You must be unemployed at the time of application. Full-time students are not eligible. Part-time or distance learners may qualify depending on the company — read the specific advert to confirm.
For more on navigating the formal job market while building digital income, the article on why most learnerships in South Africa don't lead to a job covers what to do alongside any structured programme.
Questions people ask about YES4Youth 2026
Can I apply for YES4Youth without matric?
Most placements require a matric certificate. Some, like the I&J fishing sector placement, accept Grade 10 — but these are the exception. Check each listing individually rather than assuming.
Can I participate in YES4Youth more than once?
No. The programme is designed for first-time participants only. Once you have completed a YES placement, you are not eligible to apply again.

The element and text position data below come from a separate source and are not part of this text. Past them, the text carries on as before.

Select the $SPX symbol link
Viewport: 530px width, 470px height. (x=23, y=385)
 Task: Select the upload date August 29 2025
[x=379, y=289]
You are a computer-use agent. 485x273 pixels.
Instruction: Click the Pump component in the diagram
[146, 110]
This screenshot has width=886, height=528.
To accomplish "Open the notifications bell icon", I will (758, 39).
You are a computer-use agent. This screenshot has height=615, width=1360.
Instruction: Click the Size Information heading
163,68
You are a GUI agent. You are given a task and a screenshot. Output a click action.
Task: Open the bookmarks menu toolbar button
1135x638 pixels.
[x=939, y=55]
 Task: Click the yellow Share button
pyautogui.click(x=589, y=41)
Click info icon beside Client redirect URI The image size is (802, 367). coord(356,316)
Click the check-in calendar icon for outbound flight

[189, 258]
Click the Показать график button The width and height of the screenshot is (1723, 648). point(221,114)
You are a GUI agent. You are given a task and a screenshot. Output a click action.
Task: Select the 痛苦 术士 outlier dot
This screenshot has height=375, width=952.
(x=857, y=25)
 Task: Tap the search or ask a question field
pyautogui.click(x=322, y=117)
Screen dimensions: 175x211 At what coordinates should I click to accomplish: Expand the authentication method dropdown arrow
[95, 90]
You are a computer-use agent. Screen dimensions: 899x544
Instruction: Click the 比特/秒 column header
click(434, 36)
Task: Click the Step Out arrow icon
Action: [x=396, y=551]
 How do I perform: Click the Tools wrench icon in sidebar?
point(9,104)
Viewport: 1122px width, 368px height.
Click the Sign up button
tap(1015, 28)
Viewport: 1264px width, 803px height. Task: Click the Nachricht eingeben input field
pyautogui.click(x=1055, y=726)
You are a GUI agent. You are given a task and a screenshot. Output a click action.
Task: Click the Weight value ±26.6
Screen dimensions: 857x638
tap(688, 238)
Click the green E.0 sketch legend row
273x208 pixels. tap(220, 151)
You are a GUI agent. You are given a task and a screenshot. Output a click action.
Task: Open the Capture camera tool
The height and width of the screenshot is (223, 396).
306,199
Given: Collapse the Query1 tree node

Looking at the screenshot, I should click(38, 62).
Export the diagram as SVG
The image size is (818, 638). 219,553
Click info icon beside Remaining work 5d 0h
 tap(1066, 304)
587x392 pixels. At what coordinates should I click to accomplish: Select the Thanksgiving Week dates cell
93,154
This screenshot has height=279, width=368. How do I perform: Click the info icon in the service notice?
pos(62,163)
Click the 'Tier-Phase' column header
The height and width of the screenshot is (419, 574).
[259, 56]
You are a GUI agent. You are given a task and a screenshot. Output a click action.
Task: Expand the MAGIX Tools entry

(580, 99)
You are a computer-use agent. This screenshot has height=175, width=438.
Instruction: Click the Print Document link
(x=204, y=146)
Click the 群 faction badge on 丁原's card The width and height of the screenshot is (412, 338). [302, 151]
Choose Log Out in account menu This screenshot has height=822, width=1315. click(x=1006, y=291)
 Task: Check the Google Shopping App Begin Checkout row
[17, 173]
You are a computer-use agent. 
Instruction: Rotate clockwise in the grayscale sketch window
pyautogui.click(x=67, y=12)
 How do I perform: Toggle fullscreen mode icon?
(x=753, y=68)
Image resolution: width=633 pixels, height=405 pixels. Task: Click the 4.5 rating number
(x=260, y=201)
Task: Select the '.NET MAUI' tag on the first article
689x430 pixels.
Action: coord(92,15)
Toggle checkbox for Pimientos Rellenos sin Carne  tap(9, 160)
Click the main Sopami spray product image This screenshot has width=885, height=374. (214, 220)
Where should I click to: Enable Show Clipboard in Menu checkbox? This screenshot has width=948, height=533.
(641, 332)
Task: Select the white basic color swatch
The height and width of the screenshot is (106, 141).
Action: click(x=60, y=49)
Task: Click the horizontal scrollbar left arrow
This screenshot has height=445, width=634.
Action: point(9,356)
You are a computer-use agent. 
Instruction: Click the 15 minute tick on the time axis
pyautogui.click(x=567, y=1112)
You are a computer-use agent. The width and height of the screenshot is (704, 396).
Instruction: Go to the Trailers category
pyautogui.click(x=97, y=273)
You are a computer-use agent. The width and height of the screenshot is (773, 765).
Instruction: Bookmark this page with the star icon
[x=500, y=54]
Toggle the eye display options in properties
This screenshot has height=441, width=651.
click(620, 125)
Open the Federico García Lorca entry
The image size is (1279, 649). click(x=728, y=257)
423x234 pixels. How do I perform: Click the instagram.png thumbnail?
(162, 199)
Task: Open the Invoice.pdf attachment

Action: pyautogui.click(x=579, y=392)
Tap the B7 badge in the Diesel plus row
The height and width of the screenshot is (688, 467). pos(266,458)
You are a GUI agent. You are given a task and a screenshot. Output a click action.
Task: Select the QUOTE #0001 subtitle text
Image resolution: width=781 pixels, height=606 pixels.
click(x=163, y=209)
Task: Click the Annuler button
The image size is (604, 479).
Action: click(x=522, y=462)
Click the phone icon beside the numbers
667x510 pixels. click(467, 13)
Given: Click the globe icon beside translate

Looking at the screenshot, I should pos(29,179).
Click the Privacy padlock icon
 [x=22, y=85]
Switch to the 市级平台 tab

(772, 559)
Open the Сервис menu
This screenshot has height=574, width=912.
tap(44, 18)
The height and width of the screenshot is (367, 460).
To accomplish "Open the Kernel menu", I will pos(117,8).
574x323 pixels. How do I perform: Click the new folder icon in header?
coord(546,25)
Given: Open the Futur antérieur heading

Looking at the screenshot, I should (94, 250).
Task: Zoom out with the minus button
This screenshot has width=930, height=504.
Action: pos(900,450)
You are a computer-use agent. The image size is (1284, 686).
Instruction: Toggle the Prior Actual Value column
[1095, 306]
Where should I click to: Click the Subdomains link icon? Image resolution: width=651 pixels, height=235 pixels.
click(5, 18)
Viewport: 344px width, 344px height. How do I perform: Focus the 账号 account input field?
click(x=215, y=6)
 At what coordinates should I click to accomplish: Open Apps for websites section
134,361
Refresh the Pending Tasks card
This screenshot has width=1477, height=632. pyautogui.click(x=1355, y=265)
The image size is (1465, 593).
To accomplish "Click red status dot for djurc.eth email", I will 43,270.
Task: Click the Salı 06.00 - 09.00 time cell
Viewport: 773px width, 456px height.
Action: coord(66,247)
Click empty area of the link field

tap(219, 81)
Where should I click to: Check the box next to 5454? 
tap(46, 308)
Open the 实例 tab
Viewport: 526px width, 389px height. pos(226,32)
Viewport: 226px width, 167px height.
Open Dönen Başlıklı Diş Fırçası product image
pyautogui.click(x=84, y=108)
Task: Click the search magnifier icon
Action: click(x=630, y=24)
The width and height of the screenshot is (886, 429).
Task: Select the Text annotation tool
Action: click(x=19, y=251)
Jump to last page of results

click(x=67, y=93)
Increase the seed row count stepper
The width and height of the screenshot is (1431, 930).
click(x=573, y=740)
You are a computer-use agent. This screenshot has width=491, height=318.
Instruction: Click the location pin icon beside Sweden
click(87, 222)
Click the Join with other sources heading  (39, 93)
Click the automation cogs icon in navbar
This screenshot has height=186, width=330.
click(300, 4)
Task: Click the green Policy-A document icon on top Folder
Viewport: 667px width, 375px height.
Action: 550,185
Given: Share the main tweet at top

Is the YES4Youth stipend taxed?
At R5,241 per month you are unlikely to reach the SARS tax threshold, but once you start earning additional income through a side hustle or freelancing during your placement, that income is taxable. Keep track of what you earn from all sources.
What happens if my company does not absorb me after 12 months?
Most do not. That is the reality. Your placement ends, your contract ends, and you go back to applying. The difference is you now have a real company on your CV, a reference, and — if you used the time well — a skill or side income you started building during those months.
YES4Youth is worth applying for. I am not here to talk you out of it. What I am saying is treat it as a starting block — not as the finish line. The people I have seen get the most out of programmes like this are the ones who walk in already knowing what they are going to build while the stipend buys them time. Twelve months goes faster than you think.